- [What you will do]
1 – In the article on African elections, can you rewrite the paragraph beginning "But that is not the case in Nigeria" as a short bulleted list that keeps its main facts?
2 – Answer these questions from the article on African elections:
(a) Whom did Former President Ebele Jonathan congratulate after accepting the election outcome?
(b) Why did Samura Kamara say he would not go to court over the Sierra Leone results?
(c) Where does the article say civilization started?
3 – Can you carry the article on African elections forward with its next paragraph, beginning right after its final sentence?

- [Text shown]

Thank God he won the election and naturally did not have any reason to go to court and there were minimal skirmishes and chaos in the land post election. It was surprising that the loser of that Election, Former President Ebele Jonathan also shunned the court. He accepted the election outcome and congratulated the winner, President Muhammadu Buhari and that earned him several accolades till date.

Countries like Garbon, Liberia, Madagascar, Sierra Leone, Zimbabwe etc are all billed to have held or holding their presidential elections this 2023. President Julius Maada Bio has won re-election in Sierra Leone’s tense presidential vote. The election commission confirmed his victory recently but his main challenger Samura Kamara was quick to reject the results. He however promised not to go court to dispute the election results because he does not have faith in the nation’s judiciary. This is second time of losing to the incumbent President Maada Bio of Sierra Leone People’s Party(SLPP). He went to court after the first loss and lost woefully and having the feeling that the judiciary will not be different from the first experience he chose to shun the court for redress in the last election. Very sad isn’t it?

But that is not the case in Nigeria. Despite the fact that the Nigerian Courts have never upturned Presidential results from 1960 till date, the number of electoral cases both pre and post elections in Nigeria are frightening. The three major presidential candidates are all in court, with two from different parties, Labour Party and People’ Democratic Party challenging the electoral victory declared by the Electoral umpire on the current President Ahmed Bola Tinubu GCFR of All Progressive Congress(APC). They have all closed their cases, with written briefs filed and exchanged. We await adoptions and possible dates for Judgement. We all wish parties and the country well in coming weeks and months.

We also all await the general elections of other countries in African Continent like Madagascar, Garbon, Liberia and Zimbabwe. We all wish them free, fair and credible elections with no acrimony and crisis in the coming months before the end of the year.


The choosing of leaders whose objectives is for service by the electorates should be without acrimony and the attendant blood and deaths that accompany it in the continent.
The continent must insist that nations under them must strenghten the independence and integrity of both the election management bodies to guarantee free, fair and credible polls for their countries and the Judiciary which where irregularities that are sufficient enough to affect the credibility are noticed, should step in to effect immediate redress either by nullification or proclaiming the right winner in the contest. This they should do without fear or favour.

The choice of leadership is such an important responsibility that should not be toyed with or handled with kid gloves in the continent. We have seen what effective and good leadership have done to developed economies and we as a continent cannot afford not to brave up to ensure that we strike a golden cord in mapping out proper strategy and mechanisms that will throw up effective leadership that will take the continent back to its glory. Civilization started in Africa, but the continent has been manned by inept and corrupt leadership not necessarily chosen by the people but imposed by fowl means, and unfortunately, they have continued to keep the countries in the continent retarded and unprogressive.

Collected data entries
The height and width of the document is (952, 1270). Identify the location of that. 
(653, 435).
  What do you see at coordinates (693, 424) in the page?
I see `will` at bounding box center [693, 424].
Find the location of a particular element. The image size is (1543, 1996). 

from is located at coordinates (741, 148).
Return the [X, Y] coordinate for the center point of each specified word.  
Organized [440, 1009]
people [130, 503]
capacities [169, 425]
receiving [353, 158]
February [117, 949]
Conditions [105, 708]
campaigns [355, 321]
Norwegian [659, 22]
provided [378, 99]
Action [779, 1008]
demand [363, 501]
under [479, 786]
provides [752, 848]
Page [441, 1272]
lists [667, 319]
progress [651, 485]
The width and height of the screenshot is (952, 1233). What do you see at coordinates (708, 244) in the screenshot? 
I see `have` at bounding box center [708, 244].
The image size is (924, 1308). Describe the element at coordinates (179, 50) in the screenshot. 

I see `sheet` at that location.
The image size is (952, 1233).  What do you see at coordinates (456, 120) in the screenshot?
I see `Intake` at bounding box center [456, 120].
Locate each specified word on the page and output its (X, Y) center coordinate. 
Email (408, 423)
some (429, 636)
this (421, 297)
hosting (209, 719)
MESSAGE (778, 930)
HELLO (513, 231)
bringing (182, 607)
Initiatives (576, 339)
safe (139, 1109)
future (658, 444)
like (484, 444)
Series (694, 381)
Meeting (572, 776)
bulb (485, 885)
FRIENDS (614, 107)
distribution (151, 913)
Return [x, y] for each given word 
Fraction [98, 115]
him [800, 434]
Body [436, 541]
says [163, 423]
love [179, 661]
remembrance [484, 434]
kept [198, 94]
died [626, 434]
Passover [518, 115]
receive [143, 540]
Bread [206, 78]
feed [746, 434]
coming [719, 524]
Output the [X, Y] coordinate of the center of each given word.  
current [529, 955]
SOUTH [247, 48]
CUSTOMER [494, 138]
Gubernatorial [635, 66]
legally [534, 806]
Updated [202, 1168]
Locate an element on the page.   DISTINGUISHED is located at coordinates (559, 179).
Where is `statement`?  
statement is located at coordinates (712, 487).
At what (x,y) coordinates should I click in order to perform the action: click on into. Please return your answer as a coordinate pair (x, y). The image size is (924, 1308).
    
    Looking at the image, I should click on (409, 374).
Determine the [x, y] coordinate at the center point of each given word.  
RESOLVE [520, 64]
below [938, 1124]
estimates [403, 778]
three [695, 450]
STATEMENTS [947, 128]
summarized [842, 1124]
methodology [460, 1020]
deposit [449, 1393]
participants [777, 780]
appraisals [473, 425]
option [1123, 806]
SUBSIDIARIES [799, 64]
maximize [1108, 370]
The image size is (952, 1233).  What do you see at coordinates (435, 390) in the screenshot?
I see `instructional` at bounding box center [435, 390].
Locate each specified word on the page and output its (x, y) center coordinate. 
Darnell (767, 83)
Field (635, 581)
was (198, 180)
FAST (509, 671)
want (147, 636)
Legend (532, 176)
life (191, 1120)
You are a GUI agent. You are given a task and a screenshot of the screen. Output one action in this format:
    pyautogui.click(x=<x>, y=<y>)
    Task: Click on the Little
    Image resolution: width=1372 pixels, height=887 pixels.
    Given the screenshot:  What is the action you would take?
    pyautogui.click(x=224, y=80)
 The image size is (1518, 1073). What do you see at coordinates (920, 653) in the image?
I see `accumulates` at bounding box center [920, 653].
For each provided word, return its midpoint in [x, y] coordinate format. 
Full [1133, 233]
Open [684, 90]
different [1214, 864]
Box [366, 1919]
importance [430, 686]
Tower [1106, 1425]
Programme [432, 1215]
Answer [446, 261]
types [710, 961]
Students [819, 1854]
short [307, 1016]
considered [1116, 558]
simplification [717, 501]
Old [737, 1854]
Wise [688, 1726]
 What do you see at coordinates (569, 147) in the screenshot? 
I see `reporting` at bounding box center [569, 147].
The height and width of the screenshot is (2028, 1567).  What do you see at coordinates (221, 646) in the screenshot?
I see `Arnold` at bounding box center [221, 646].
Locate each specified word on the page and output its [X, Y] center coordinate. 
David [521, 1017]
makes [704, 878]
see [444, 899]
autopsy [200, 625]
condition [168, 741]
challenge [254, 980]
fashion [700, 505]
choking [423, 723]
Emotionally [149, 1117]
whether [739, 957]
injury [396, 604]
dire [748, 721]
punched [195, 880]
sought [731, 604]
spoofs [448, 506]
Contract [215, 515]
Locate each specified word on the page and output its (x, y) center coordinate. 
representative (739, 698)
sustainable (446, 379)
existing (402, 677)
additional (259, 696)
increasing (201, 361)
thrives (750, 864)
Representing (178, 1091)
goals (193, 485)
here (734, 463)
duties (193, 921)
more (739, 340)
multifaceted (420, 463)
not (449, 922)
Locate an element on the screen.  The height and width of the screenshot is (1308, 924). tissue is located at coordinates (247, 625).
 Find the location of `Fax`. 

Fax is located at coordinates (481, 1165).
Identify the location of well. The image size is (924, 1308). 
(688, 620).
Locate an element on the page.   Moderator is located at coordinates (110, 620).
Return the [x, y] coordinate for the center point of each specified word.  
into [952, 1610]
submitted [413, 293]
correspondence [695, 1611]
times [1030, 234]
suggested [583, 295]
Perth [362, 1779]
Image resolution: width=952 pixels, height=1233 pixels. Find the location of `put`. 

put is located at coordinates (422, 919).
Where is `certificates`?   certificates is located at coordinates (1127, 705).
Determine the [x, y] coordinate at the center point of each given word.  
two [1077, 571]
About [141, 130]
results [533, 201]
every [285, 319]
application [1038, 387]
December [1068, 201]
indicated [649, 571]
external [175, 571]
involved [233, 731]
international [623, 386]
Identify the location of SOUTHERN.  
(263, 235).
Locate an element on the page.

- [Results in order]
1 –
- Nigerian courts have never overturned a presidential result since 1960, yet the number of pre- and post-election cases is frightening.
- All three major presidential candidates are in court. Candidates from the Labour Party and the People's Democratic Party are challenging the declared victory of President Ahmed Bola Tinubu of the All Progressive Congress.
- All parties have closed their cases and filed and exchanged written briefs.
- Adoption of the briefs and possible judgment dates are still awaited.

2 –
(a) President Muhammadu Buhari.
(b) He does not have faith in the nation's judiciary.
(c) Africa.

3 –
Whatever ideas we can generate let us generate it as a continent and prescribe it to the countries to follow in enabling very credible electoral process that will throw in leaders that will awaken the sleeping continent. In Malawi, I presented a paper in which i advised that the deployment of technology in our electoral process will reduce the spate of irregularities in the system. The reason is that too much human involvement in the process create several loopholes and rooms for manipulations. Digitalization of our elections with proper education and orientation will mitigate lots of rooms for irregularities.
Above all public office in the continent should be well defined and separated from the occupant. We have observed with shock that in the continent a public officer uses public money to pursue personal goal and interests thereby giving room for stupendous abuse with impunity. Contrast this with the President of America like Biden who cannot as a president put his hands on the public treasury to buy expensive wrist watch for himself or family or service his appetite for expensive chocolate. The day he does it and it is discovered, he will be on his way out as he will be called out by the press, the public and if care is not taken impeachment proceedings will be commenced against him. They have built a responsible system and enthrone responsible leadership that is accountable due to electoral system that guarantees that the majority makes the choice of their leaders with attendant oversight functions that will ensure the removal of such leader who has decided to be irresponsible in governance,
The truth is that we should cultivate such a system here in the continent if we want to advance the continent. Anything of such a system is wastage of precious time.

We must trust our judicial system to help strenghten democracy in Africa but the judiciary owes itself a very grave responsibility to first generate the confidence through their bold decisions and forthrightness in upholding rights, dispensing justice without fear, favour or ill-will.